--- WHAT IS ASKED ---
Please output everything from the line containing "You are a GUI" down to the end of the entries as a numbered list, skipping blank lines and leaving the pictures out.
=======
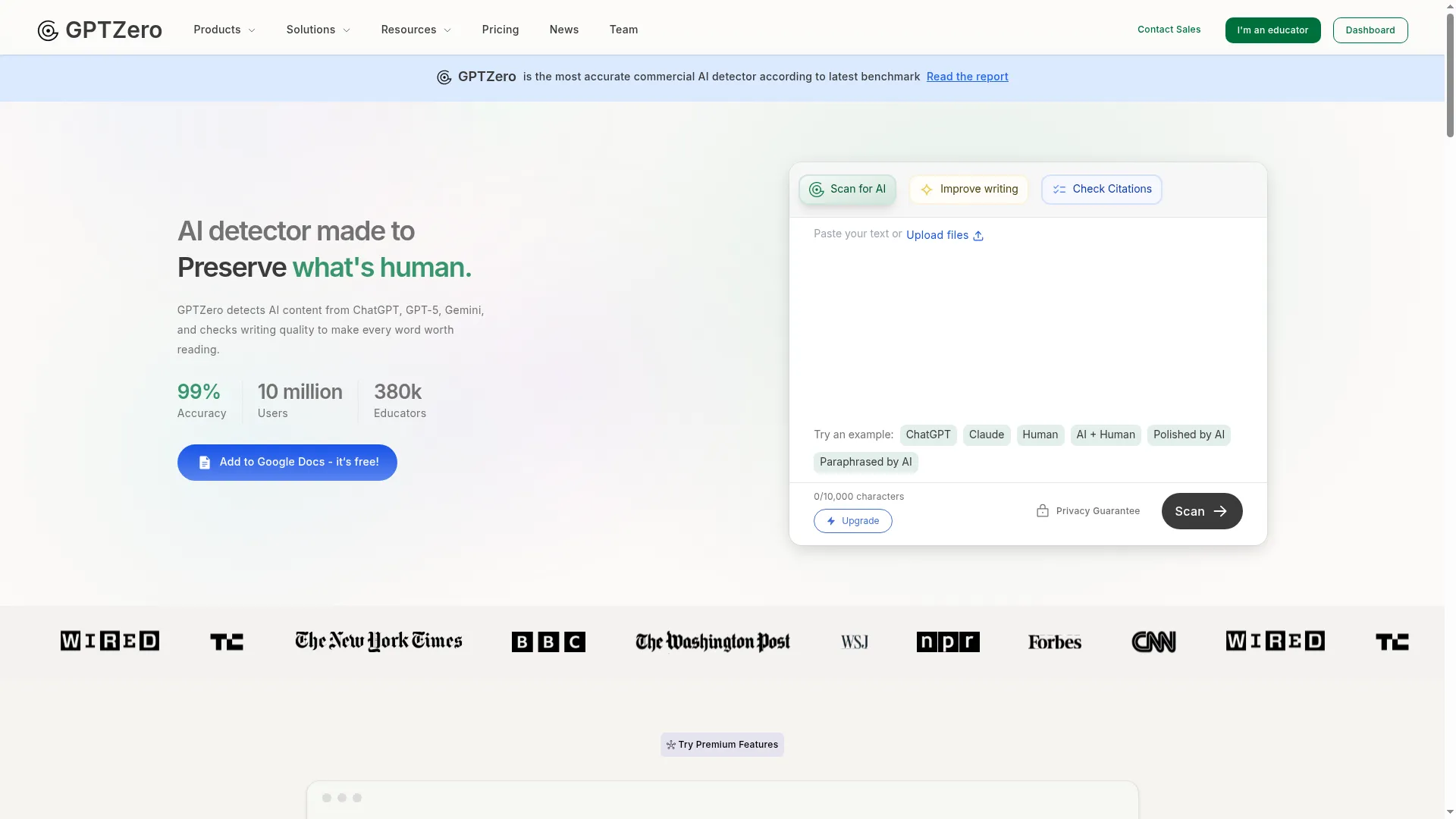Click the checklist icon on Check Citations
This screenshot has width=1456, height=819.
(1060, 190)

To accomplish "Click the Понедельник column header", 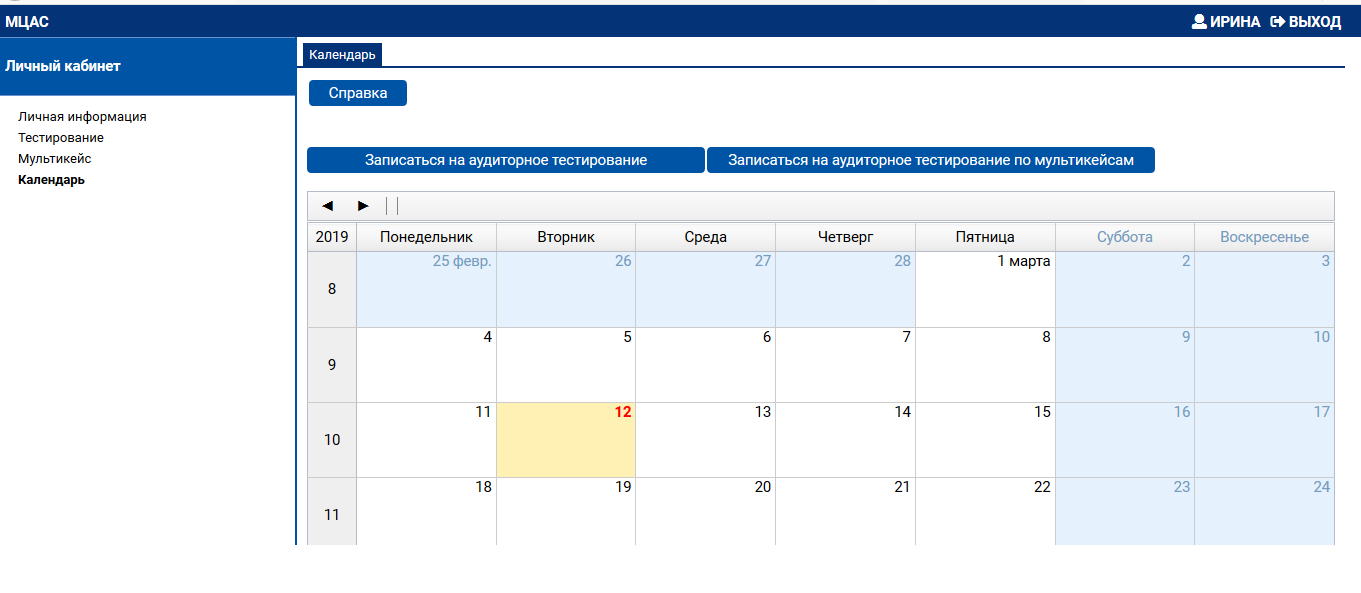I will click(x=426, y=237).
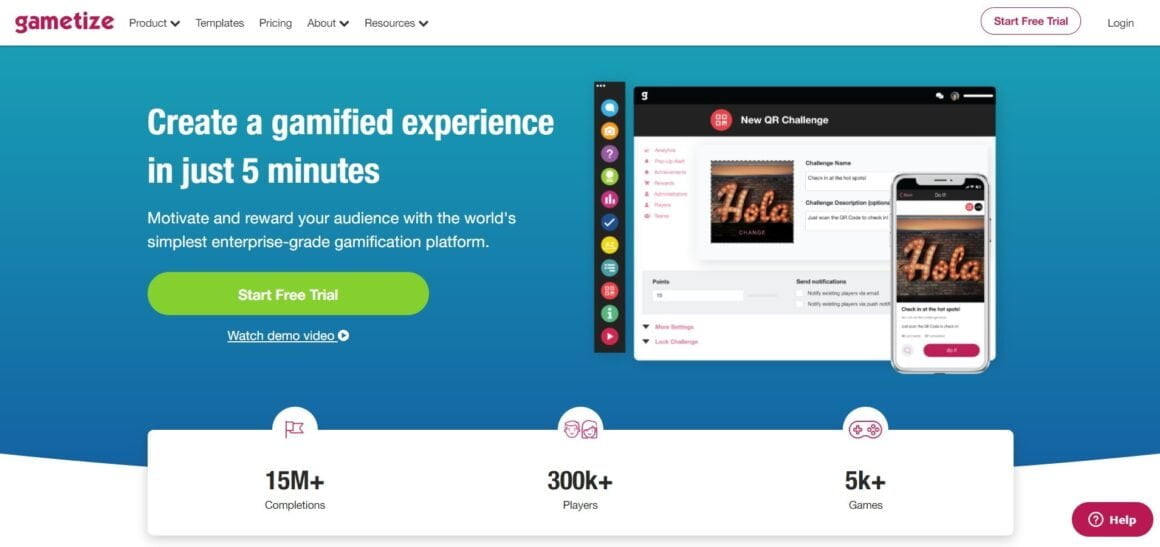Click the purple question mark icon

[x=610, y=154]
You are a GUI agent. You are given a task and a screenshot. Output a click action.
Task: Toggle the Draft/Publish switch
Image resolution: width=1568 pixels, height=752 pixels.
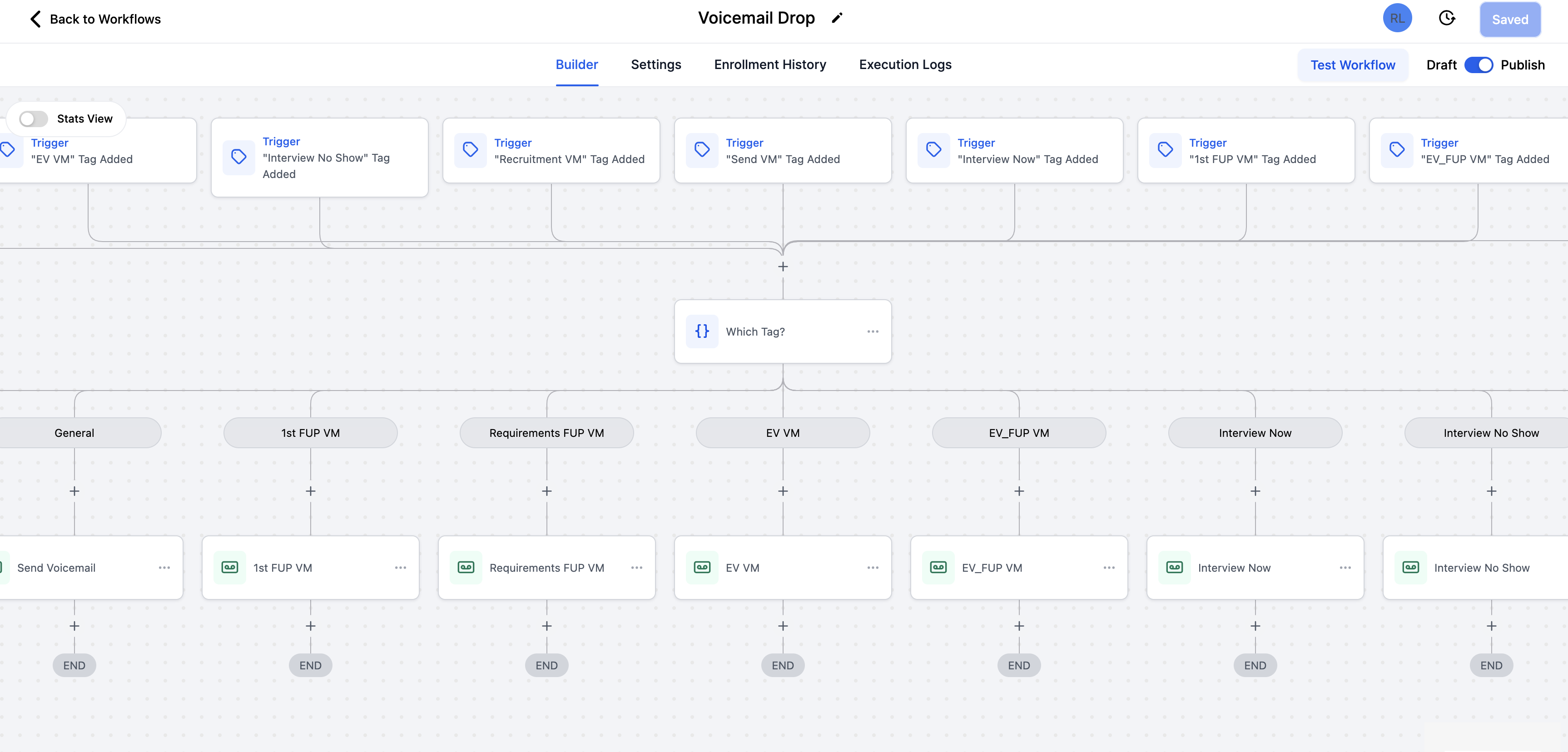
=======
--- OUTPUT FOR THIS TASK ---
1. You are a GUI agent. You are given a task and a screenshot. Output a click action.
2. Task: Toggle the Draft/Publish switch
3. Image resolution: width=1568 pixels, height=752 pixels.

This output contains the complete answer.